Excerpt:
Skip to main content
The official Swift SDK for Spidra uses modern async/await concurrency throughout. All results come back as structured data ready to feed into your iOS, macOS, or server-side Swift applications.

Installation

Swift Package Manager

Add Spidra to your Package.swift dependencies:
dependencies: [
    .package(url: "https://github.com/spidra-io/spidra-swift.git", from: "1.0.0")
]
Or add it directly via Xcode: File → Add Packages… and paste the repository URL.
Get your API key from app.spidra.io under Settings → API Keys. Never hardcode it in source files — use an environment variable instead.

Requirements

  • Swift 5.9+
  • iOS 15.0+ / macOS 12.0+ / tvOS 15.0+ / watchOS 8.0+
  • A Spidra API key (sign up free)

Getting started

import Spidra

let spidra = SpidraClient(apiKey: "spd_YOUR_API_KEY")
From here you access everything through spidra.scrape, spidra.batch, spidra.crawl, spidra.logs, and spidra.usage.

Quick start

import Spidra

Task {
    do {
        let spidra = SpidraClient(apiKey: "spd_YOUR_API_KEY")

        let params = ScrapeParams(
            urls: [ScrapeUrl(url: "https://news.ycombinator.com")],
            prompt: "List the top 5 stories with title, points, and comment count",
            output: "json"
        )

        let job = try await spidra.scrape.run(params)

        if let content = job.result?.content?.value {
            print(content)
        }
    } catch {
        print("Error: \(error.localizedDescription)")

Source excerpt:

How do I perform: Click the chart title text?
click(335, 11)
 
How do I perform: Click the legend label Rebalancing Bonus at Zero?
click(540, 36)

Directive: Please turn the paragraph of the Swift SDK page that begins "The official Swift SDK for Spidra" into a short list that keeps its main facts. Rely only on the Swift SDK page, not the listing.

The output:
- Official Swift SDK for Spidra
- Uses modern async/await concurrency throughout
- Returns all results as structured data
- Output is ready to feed into iOS, macOS, or server-side Swift applications